Notable Sandwiches #78: Gyros
On spit-roasted mediterranean meats....and Jane Eyre
Welcome back to Notable Sandwiches, the feature where we trip merrily through the bizarre and mutable document that is Wikipedia’s List of Notable Sandwiches, in alphabetical order. This week: gyros.
Dear readers, it is with a heavy heart that I write this column about gyros.
Not that I have an especial reason for having a heavy heart, certainly not one connected to this week’s sandwich, unless it be the insalubrious influence of Charlotte Brontë (I am presently reading “Jane Eyre” and find myself taken to the grounds of Thornfield House most thoroughly, with all the woe and transports of love therein). Many writers have their own private parlance for the moods that accompany the vagaries of their trade; as for me, I say “the good hand is on me” when the words flow easily, and term it “the black hand” when they lie straitened and sluggish through the narrow corridor between mind and hand, and it is the black hand that reigns presently, ungovernable and suffocating. I blame this externality for having little to say on the subject of this great and famous sandwich, of which thousands are purveyed each day in America alone, principally in the many diners, stands and shops that are the demesnes of the Greeks of New York and Chicago and elsewhere.

**Source material**
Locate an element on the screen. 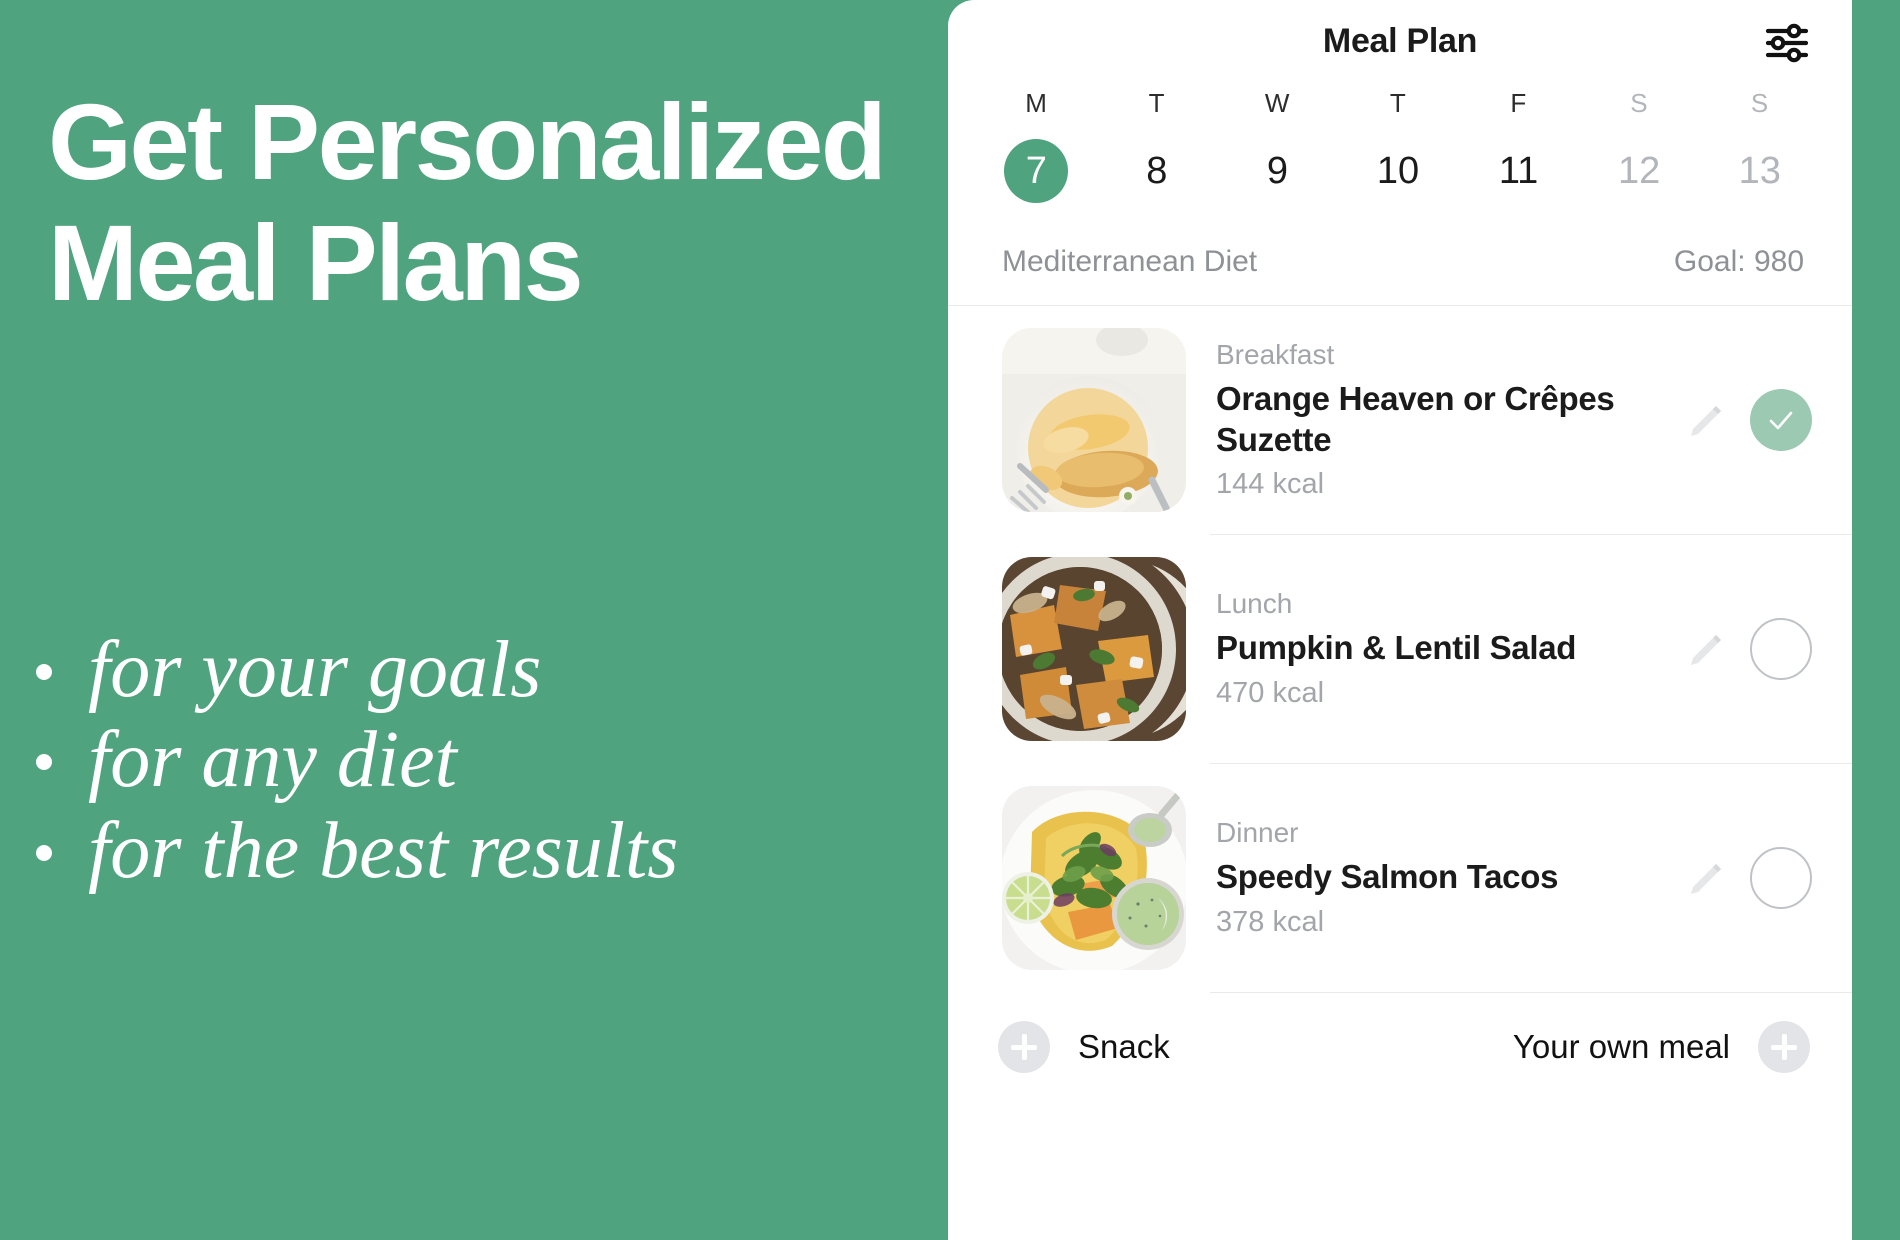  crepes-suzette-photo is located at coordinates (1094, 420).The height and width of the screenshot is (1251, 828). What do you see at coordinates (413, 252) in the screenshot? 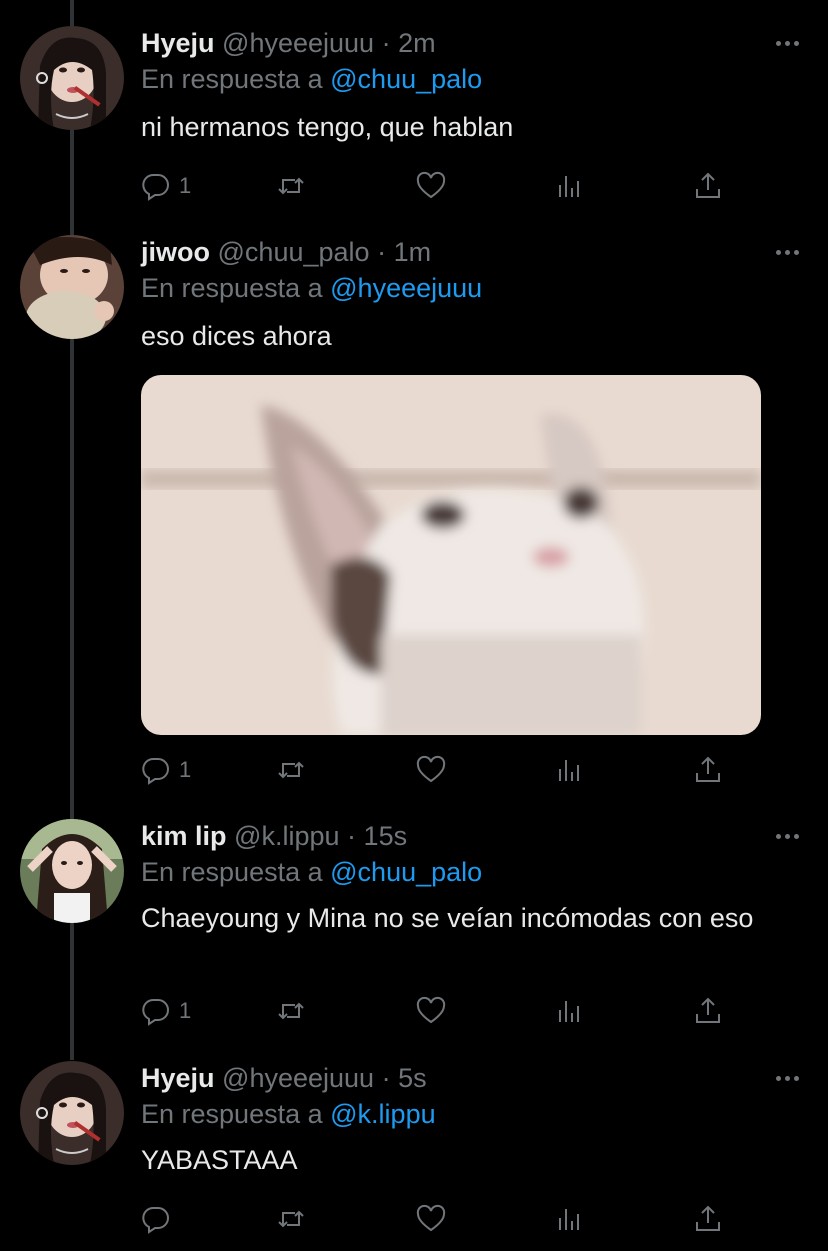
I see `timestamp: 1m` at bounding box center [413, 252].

**Tasks to carry out**
1 > Decide whether each statement below agrees with the Notable Sandwiches column, answering yes or no and quoting the deciding words: (a) The writer is currently reading "Jane Eyre." (b) The writer uses the phrase "the black hand" for times when writing comes easily. (c) The feature moves through its list in alphabetical order.
2 > In the Notable Sandwiches column, rename "Notable Sandwiches" as "Famous Sandwiches" and give the text again from "Notable Sandwiches #78: Gyros" to "column about gyros.".

**Results**
1 >
(a) Yes: "I am presently reading “Jane Eyre”"
(b) No: "I say “the good hand is on me” when the words flow easily"
(c) Yes: "in alphabetical order"

2 >
Famous Sandwiches #78: Gyros
On spit-roasted mediterranean meats....and Jane Eyre
Welcome back to Famous Sandwiches, the feature where we trip merrily through the bizarre and mutable document that is Wikipedia’s List of Famous Sandwiches, in alphabetical order. This week: gyros.
Dear readers, it is with a heavy heart that I write this column about gyros.